Özellikle de küresel ve emperyalist güçlerin çıkarları uğruna,  tüm bu kültür ve gönül bağlarımız olan bölgelerdeki çok kullanışlı aparat ve işbirlikçilerinin!.

Libya Ulusal Mutabakat hükümeti ile, Türkiye Cumhuriyeti Devletinin, her iki ülke ve bölgenin barış, huzur ve bölgeden kaynaklı hakları adına,  MEB ve askeri anlaşmalar  yapması akabinde, Libya’daki darbeci General Hafter’den Türkiye’ye karşı küstah bir açıklama gelmişti!. Hafter, kadın – erkek, sivil – asker tüm Libyalılara vatanlarını ve onurlarını savunmak için Türkiye’ye karşı silahlanma çağrısı yapmıştır!. Türkiye’nin meydan okumasını kabul ediyoruz ve cihat ilan edip silahlanma çağrısı yapıyoruz!. Meselenin artık Trablus’un ‘İslamcı milislerden kurtarılması’ olmaktan çıktığını ve Osmanlı İmparatorluğu’nun bir parçası olan ‘Libya’nın kontrolünü geri almaya çalışan bir sömürgeciye karşı’ mücadeleye dönüştüğünü, söylemiş!.  Bak sen! Bu kadar yüreğin vardı  da, daha önce neredeydin?!
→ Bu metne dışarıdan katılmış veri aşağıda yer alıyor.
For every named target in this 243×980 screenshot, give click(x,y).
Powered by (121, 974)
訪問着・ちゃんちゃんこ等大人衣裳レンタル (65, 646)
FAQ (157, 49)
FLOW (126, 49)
Şimdi böyle bir adama veya kullanışlı ahmağa sormak gerekir! Devrik Libya Devlet Başkanı, Kaddafi’nin yanında dururken, ülke halkı da huzur  ve barış içinde yaşar bir durumda iken,   ülken parça parça edilmeye, onur dediğin şey de ayaklar altına alınmaya çalışılırken, ülkenin tüm kaynakları da küresel ve emperyalist güçler tarafından yağma edilirken, canına, malına ve  namusuna da el uzatılırken,  sen neredeydin?!  Türk,  tarihin  hiçbir anında zulüm yapmadığına göre!. Türk, sömürgeci de olmadığına göre!. Türk tarihin her bir zaman diliminde mazlumların hamisi olduğuna göre!. Türk, Adalet dağıtan ve Hakikat ehli de olduğuna göre!. Sen kime ve nereye hizmet ediyorsun!. Senin hedefin ve derdin nedir,   diye adama sorarlar! Ederin nedir, senin?! Neyin karşılığında bu efelenmelerin?! Ücretini söyle bakalım?!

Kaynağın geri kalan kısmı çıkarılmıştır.